Während der Jahre des akademischen Exils lebte Fischer zu Heidelberg in der Stille seiner glücklichen, eben begründeten Häuslichkeit, mit wissenschaftlichen Arbeiten beschäftigt, im Verkehr mit befreundeten Männern, unter denen besonders Gervinus und D. Frdr. Strauß zu nennen sind. Der letztere hatte sich im Jahre 1854 in Heidelberg niedergelassen. In seinem
poetischen Gedenkbuch findet sich ein schönes Monument jener Zeit in dem Gedicht „An Kuno Fischer:"

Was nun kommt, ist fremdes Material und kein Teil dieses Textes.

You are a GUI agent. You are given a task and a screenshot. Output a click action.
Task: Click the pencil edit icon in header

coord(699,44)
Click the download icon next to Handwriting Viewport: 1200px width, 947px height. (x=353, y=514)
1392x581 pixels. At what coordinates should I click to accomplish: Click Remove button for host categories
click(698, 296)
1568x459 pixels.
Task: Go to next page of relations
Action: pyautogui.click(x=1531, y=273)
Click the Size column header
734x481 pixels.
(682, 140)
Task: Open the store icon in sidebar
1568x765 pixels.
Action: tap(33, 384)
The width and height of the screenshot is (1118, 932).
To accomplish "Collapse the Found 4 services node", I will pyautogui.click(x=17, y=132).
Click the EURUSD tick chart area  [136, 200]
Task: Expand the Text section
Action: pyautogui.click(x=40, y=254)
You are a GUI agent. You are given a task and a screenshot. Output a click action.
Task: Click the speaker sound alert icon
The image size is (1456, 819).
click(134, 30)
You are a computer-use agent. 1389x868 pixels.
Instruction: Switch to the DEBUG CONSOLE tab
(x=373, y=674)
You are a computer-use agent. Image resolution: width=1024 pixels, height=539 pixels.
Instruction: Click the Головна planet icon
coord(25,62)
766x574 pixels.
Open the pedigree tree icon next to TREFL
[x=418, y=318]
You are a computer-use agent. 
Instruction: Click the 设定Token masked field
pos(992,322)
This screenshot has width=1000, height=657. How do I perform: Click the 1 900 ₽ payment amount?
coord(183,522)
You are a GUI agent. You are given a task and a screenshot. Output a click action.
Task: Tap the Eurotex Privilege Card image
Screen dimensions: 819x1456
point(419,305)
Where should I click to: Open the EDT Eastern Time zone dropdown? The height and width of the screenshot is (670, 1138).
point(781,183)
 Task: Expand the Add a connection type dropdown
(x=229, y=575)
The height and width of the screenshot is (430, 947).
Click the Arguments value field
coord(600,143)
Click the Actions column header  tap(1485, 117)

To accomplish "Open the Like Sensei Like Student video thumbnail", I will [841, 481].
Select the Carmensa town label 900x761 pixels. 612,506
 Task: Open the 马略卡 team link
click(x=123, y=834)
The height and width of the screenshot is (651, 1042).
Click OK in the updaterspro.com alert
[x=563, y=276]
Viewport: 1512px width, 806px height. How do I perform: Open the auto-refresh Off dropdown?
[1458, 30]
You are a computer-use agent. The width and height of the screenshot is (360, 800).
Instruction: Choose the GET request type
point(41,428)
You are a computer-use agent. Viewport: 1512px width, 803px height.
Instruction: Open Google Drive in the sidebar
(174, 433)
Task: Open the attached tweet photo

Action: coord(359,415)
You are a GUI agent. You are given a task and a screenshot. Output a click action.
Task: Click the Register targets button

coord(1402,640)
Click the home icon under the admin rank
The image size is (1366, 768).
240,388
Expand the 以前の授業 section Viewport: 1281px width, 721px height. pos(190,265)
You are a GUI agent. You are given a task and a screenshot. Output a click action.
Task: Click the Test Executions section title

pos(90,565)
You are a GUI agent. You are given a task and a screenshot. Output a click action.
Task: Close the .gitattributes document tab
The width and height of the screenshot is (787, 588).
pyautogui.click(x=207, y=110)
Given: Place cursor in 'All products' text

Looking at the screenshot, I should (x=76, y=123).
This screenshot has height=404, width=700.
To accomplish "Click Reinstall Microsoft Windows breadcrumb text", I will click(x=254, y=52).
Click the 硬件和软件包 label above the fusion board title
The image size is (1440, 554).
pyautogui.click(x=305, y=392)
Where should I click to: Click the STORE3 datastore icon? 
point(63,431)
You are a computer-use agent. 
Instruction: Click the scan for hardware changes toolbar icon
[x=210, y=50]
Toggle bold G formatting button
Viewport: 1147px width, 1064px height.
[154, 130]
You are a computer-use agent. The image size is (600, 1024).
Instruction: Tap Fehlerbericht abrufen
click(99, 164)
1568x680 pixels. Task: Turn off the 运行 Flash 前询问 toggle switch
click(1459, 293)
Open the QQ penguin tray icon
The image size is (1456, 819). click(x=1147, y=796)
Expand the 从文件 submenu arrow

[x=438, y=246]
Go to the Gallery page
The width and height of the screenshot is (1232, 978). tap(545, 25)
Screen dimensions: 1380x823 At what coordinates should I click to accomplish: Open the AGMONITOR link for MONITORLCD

„Es waren Tage voll Genuß:
Man grüßte sich am frühen Morgen,
Vergaß im Redetausch die Sorgen,
In Zukunftsplänen den Verdruß".
Die Frucht der Heidelberger Muße in den Jahren 1853—56 waren Fischers Werke über Spinoza, Leibniz und Bacon. Aber die angenehmsten persönlichen Verhältnisse und die Fülle literarischer Aufgaben vermochten in dem jugendlichen Manne den Trieb der Lehrthätigkeit und das schmerzliche Gefühl ihrer Entbehrung nicht zu unterdrücken. Das ersehnte Ende der unfreiwilligen Muße kam durch den Ruf nach Jena (October 1856), einer Universität, die durch diese That den glorreichen Ruf ihrer Vergangenheit von neuem bewährt hat.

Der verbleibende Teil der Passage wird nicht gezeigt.